This is quite cumbersome! I had to _create_ a list of MY course codes in order to see if any of them appear in the string. However, I know all course codes have a similar format: "MY", then three numbers, and then (possibly) some letters. We can construct a regex that looks for this kind of pattern. In Python regex need to be in quotes with an r before them: `r''` or `r""`. This is known as [raw string notation](https://docs.python.org/3/library/re.html#raw-string-notation). (Technically you do not _have_ to use this, but you should --- read the docs for why it can create problems if you don't.)

In [75]:
my_regex = r'(MY)(\d+)([A-Z]*)'

The `re` module has a function `re.search()`, that allows us to search for this pattern.

In [76]:
import re

if re.search(my_regex, hubert_string):
    print("Match found!")
else:
    print("Match not found!")

Match found!


The nice thing about `re.search()` is that you can also _extract_ the matches using the `group()` method. You can extract parts of the matched string based on [capturing groups](https://docs.python.org/3/howto/regex.html#grouping) you defined in the regex.

In [77]:
print(re.search(my_regex, hubert_string).group(0)) # Get whole match
print(re.search(my_regex, hubert_string).group(1)) # Get match in first capturing group
print(re.search(my_regex, hubert_string).group(2)) # Get match in second capturing group

MY472
MY
472


There are many other functions in the `re` module. The most commonly used ones are as follows:

In [78]:
# Create a list of all regex matches in a string (note how capturing groups affect this)
print(re.findall(my_regex, hubert_string))

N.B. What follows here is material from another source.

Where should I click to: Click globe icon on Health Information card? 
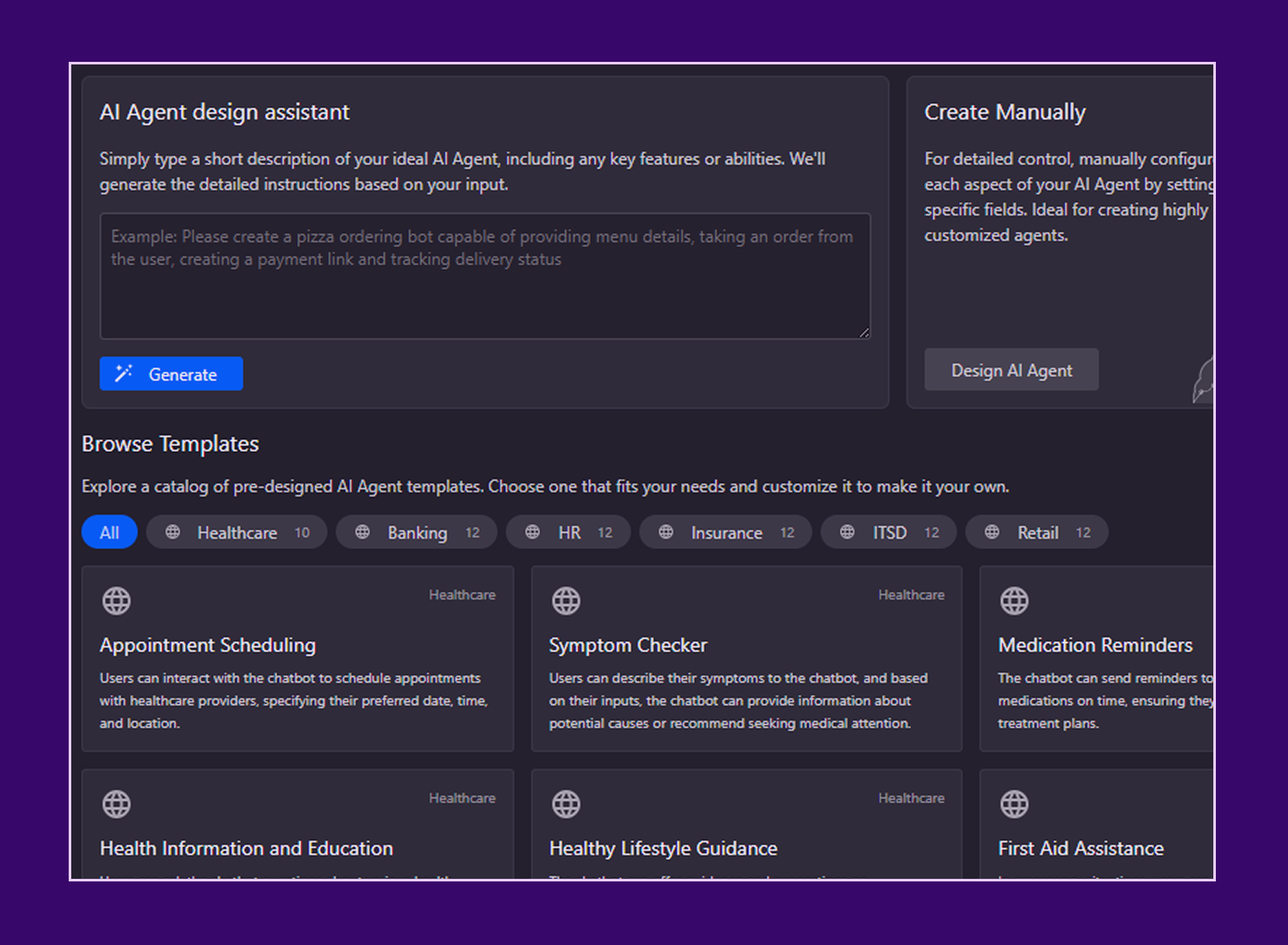pos(117,804)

[('MY', '472', ''), ('MY', '459', '')]


In [79]:
# Split a string into a list of strings based on a regex pattern
print(re.split(r" +", hubert_string))
# Notice difference with built-in string method:
print(hubert_string.split(" "))

['Dr', 'Hübert', 'teaches', 'MY472', 'and', 'MY459.']
['Dr', 'Hübert', 'teaches', 'MY472', 'and', '', 'MY459.']


In [80]:
# Replace matched text in a string with other text
print(re.sub(r" +", " ", hubert_string)) # replace multiple spaces with one
print(re.sub(r"ü", "y", hubert_string))  # replace accented characters

Dr Hübert teaches MY472 and MY459.
Dr Hybert teaches MY472 and  MY459.


(Side note: why replace "ü" with "y" in the code above? Ryan's family is from Norway, and his last name is a German "loan word." In Norwegian, "ü" can be written---and pronounced---as "y", see <https://en.wikipedia.org/wiki/%C3%9C#Letter_%C3%9C>.)

Let's look at another real world example from Ryan's research. Below is a text string from a U.S. federal district court case record.

In [81]:
court_text = "ORDER OF REASSIGNMENT to District Judge Aileen M Cannon for all further proceedings, Judge Cecilia M. Altonaga no longer assigned to case. Signed by Judge Cecilia M. Altonaga on 11/23/2020. See attached document for full details. (yar) (Entered: 11/23/2020)"

In [82]:
# Find all the mentions of "judge"
re.findall("judge", court_text)

[]

In [83]:
# Note that regex searches are case sensitive
re.findall("Judge", court_text)

['Judge', 'Judge', 'Judge']

In [84]:
# Find all parentheses
# Parentheses are special characters in regex, need to escape them or put in brackets or escape
re.findall(r"[()]", court_text)

['(', ')', '(', ')']

In [85]:
# Extract the "Entered" date
# \d = a digit
# \d{1,2} = 1-2 digits, e.g. "1", "11", "23"
# [0-9/]+ = one or more digits or slashes
re.findall(r"\(Entered: *([\d/]+)\)", court_text)

['11/23/2020']

In [86]:
# Extract all judge names
# Pattern: "Judge" followed by first name, optional middle initial, last name
re.findall(r"Judge [A-Za-z]+ [A-Z][.]? [A-Za-z]+", court_text)

['Judge Aileen M Cannon',
 'Judge Cecilia M. Altonaga',
 'Judge Cecilia M. Altonaga']

### Keep in mind

We will expect you to be broadly familiar with how to use regular expressions in Python. At a minimum, you should read [Python's official HOWTO](https://docs.python.org/3/howto/regex.html), and look over the [`re` documentation](https://docs.python.org/3/library/re.html#module-contents). You should also practice using regex to do various string manipulations. You can also test out regex patterns at <https://regex101.com/> (switch to Python!), or get an LLM to help you. (You will need to know some regex for the exam.)